Mindfulness prompts and Pomodoro timers with behavioral nudges — alone or with others.
Most focus tools assume the problem is not working hard enough. They add urgency, streaks, and accountability. Prosochai starts somewhere different: with the observation that attention drifts more than we realize — and that a well-timed question is often enough to bring it back.
At regular intervals you choose, a prompt appears on your screen. Before you can dismiss it, you have to read it: What are you doing right now? Should you be doing it? Not with judgment. Just with presence. That is the whole idea.
Everything else in the app — Pomodoro timers, coworking sessions, scheduling — is in service of that one moment of noticing. The goal is not to optimize you. Just to help you come back.
Set your mindfulness prompt text, how often it appears, and how long you have to sit with it before you can dismiss it. Optionally pair it with a Pomodoro timer to give your work session a container.
Once your session starts, a countdown shows when your next prompt arrives. When it does, you have to read it before you can continue — that pause is the whole point.
Timed pop-ups that make you stop and read before you can continue. Set the text, frequency, and how long you have to sit with it.
Focused work sessions with scheduled breaks. A container for the work. Prompts fit naturally into the rhythm.

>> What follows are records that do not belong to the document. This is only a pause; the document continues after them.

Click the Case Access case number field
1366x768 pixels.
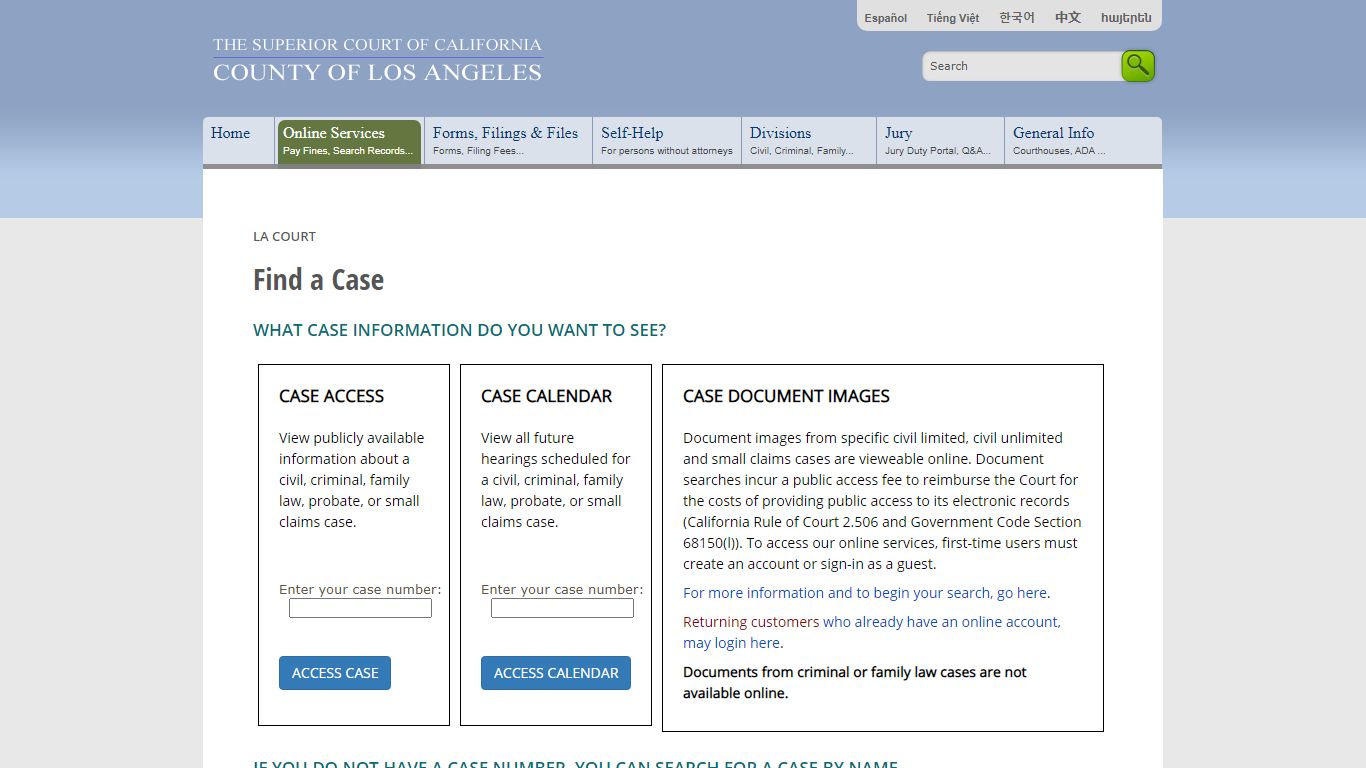tap(360, 607)
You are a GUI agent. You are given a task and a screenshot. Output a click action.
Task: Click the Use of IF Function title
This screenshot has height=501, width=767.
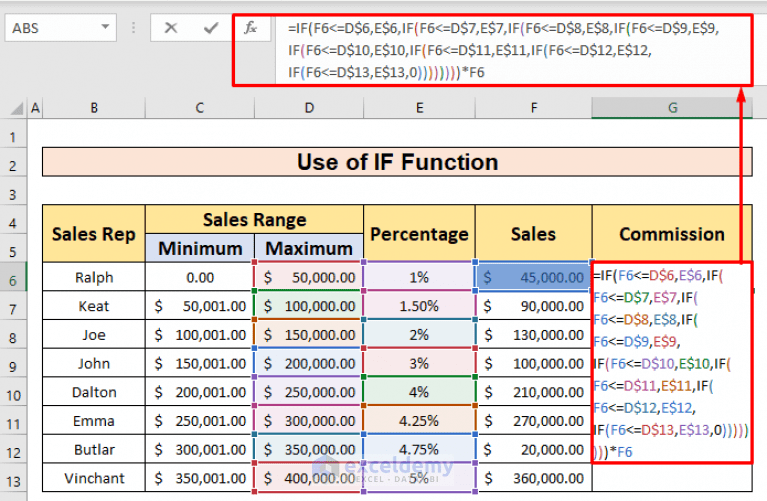coord(397,162)
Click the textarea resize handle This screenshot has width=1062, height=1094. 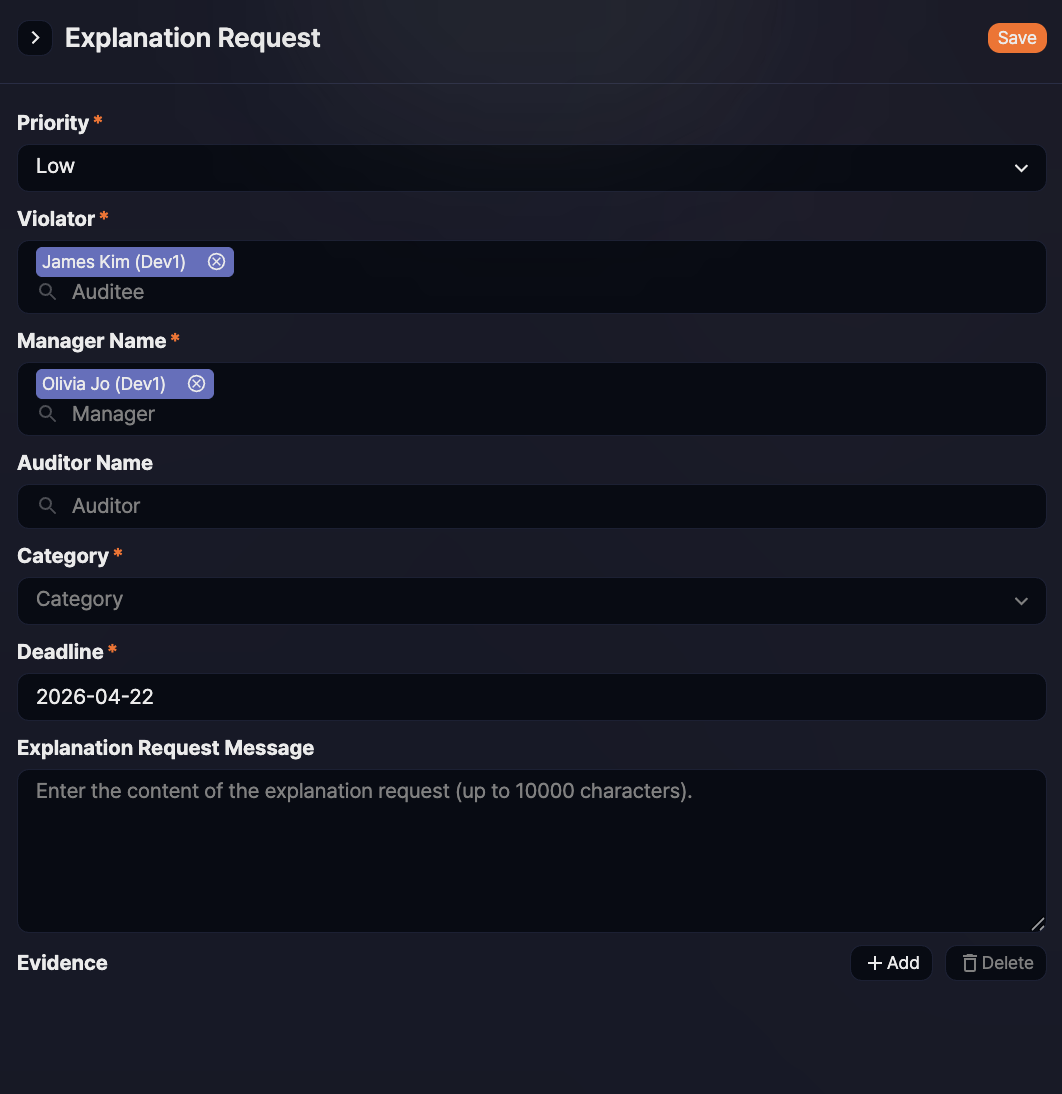coord(1037,924)
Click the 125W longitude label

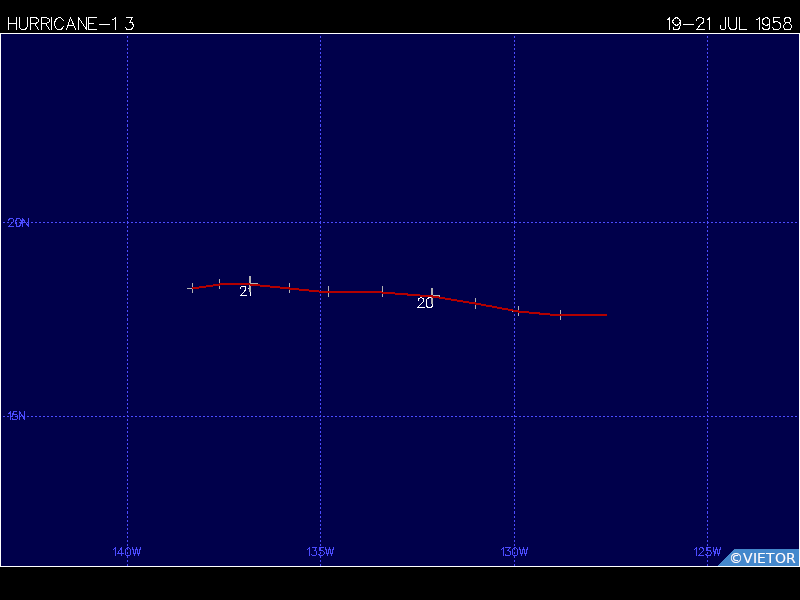pos(707,552)

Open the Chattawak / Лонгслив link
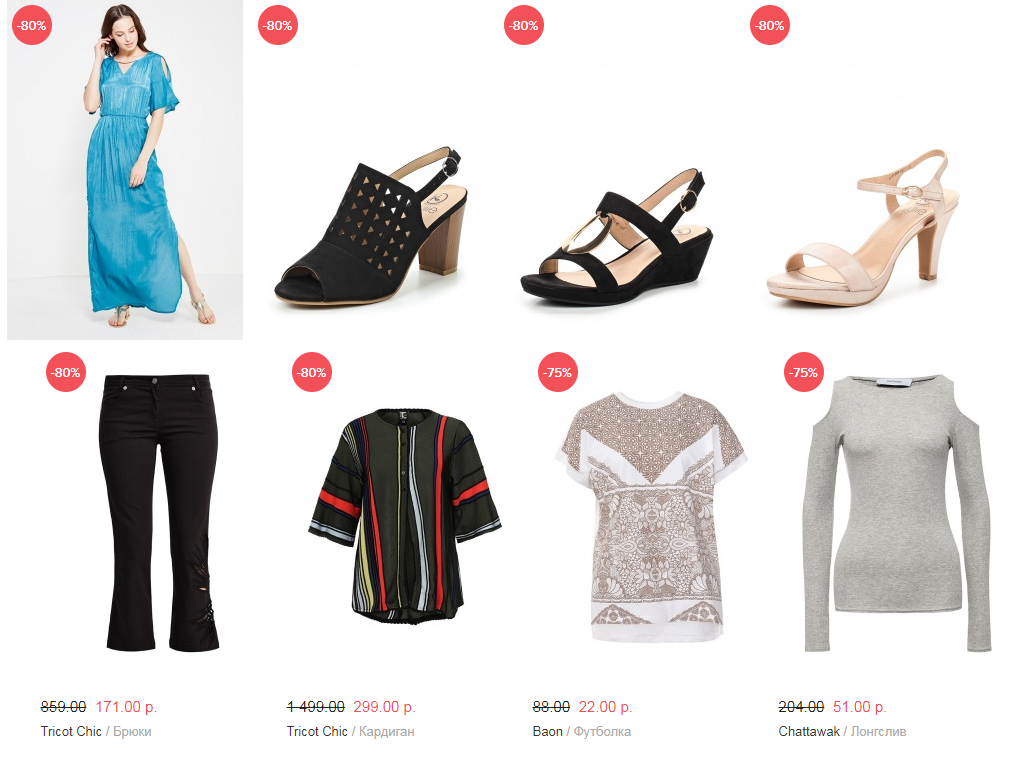click(x=842, y=732)
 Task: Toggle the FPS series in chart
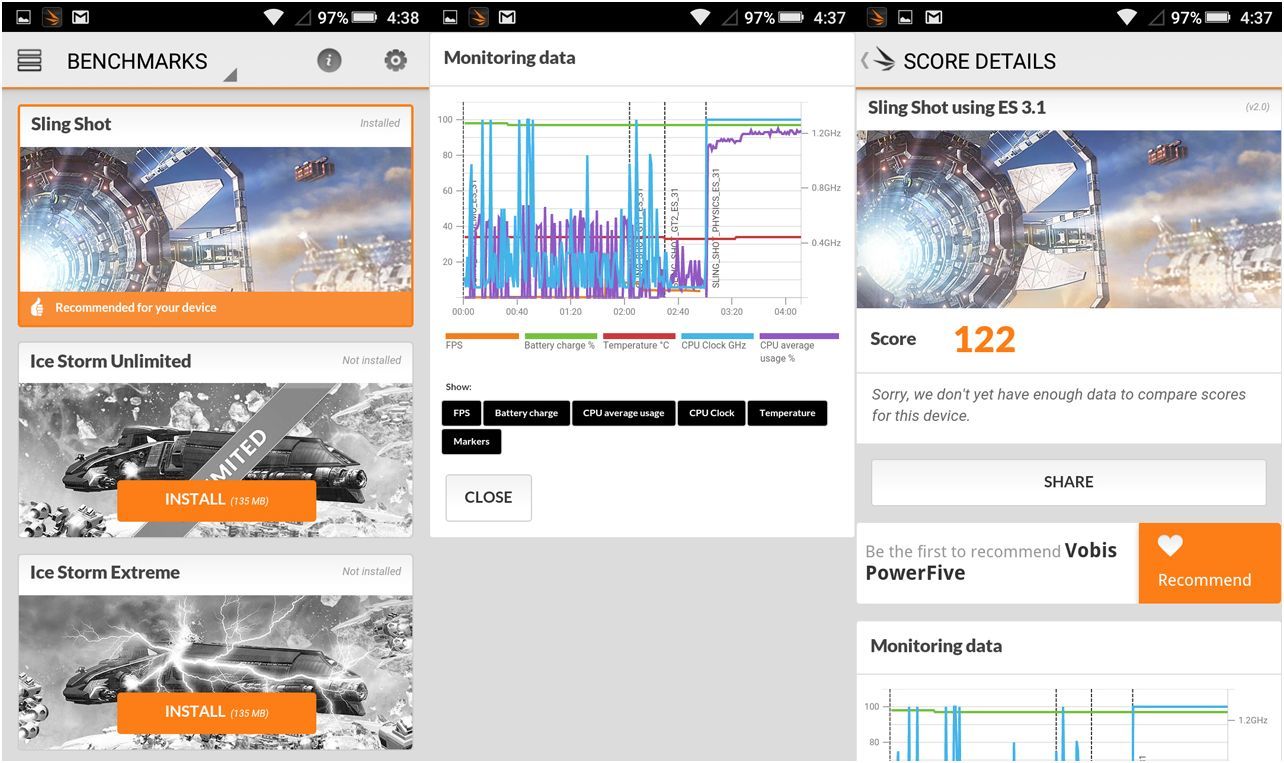[x=461, y=413]
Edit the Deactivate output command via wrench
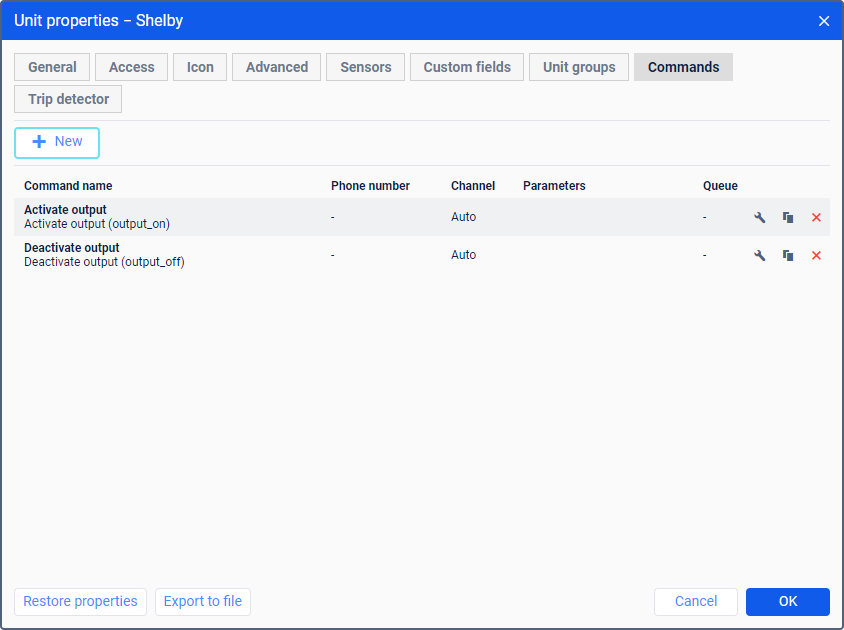The width and height of the screenshot is (844, 630). click(x=759, y=255)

Work alongside others near or far. Name your intention. Check in at the end. No account or sign-up required.
The name comes from prosoche (προσοχή), the Stoic practice of ongoing self-attention — not just concentration, but the continuous effort to notice what you are doing and whether it still matches what you value. The plural form, Prosochai (pro-so-KAI), reflects the app's rhythm: not one act of attention, but many small returns through the day.
There is a distinction that gets lost in most productivity thinking: deep concentration is not the same as intentional presence. You can be fully absorbed in something and still be doing exactly the wrong thing. Prosochai is built around that distinction. It does not interrupt good focus — it helps make sure the focus was chosen on purpose.
Built by a decision psychologist (PhD, University of Chicago; postdoc at Northwestern and the Max Planck Institute) who ran a community coworking space in Prague for ten years — and built this because he needed it.